7 votes

97,000 people got convalescent plasma. Who knows if it works?

2 comments

  1. aethicglass
    Link
    Nice article! That actually cleared up some of the uncertainty I had about why they issued the retraction of use. Looks like it was just easier for people to sign up for it out of trial, and there...

    Nice article! That actually cleared up some of the uncertainty I had about why they issued the retraction of use. Looks like it was just easier for people to sign up for it out of trial, and there wasn't any good information being collected on efficacy in the form of randomized controlled trials. Except there was some good data being collected in the form of a large scale retrospective. That study came out just after the announcement, and it seems they're putting a hold on the retraction for now.

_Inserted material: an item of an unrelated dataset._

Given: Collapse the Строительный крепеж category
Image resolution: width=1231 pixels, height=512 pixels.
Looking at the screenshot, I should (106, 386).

    The whole pandemic has opened up a lot of cracks in the veneer. This is definitely one of them. It can be difficult to coordinate between what's best for humanity and what's best for the person in front of me. The discussion of the importance of both approaches has opened up and there is a lot to be sussed out about how be to cooperate in efforts.

    3 votes
  2. skybrian
    Link
    From the article:

    From the article:

    Mayo spokespeople declined to make Joyner available for an interview this week, but he has said on Twitter that funding sources turned his group’s trials down, that they were more interested in pursuing hyperimmune globulin, a more specific type of blood-derived immunotherapy. Another researcher, who was involved in the construction of the expanded-access program, likewise tells me that they met resistance to their efforts to run randomized trials from the start. “We drew up these trials, and we approached multiple federal agencies and private funders to immediately get these trials going, and we actually didn’t have a lot of luck with that,” says Jeffrey Henderson, a physician and infectious disease researcher at Washington University St. Louis. “We had all these trials in the hopper. We were ready to ride the first wave. We figured, we’re not going to have enough to give to anybody anyway, let’s run trials. We just could not get traction. The studies we’re coming out with now are not the studies we wanted to do. It’s people making the best of the situation.”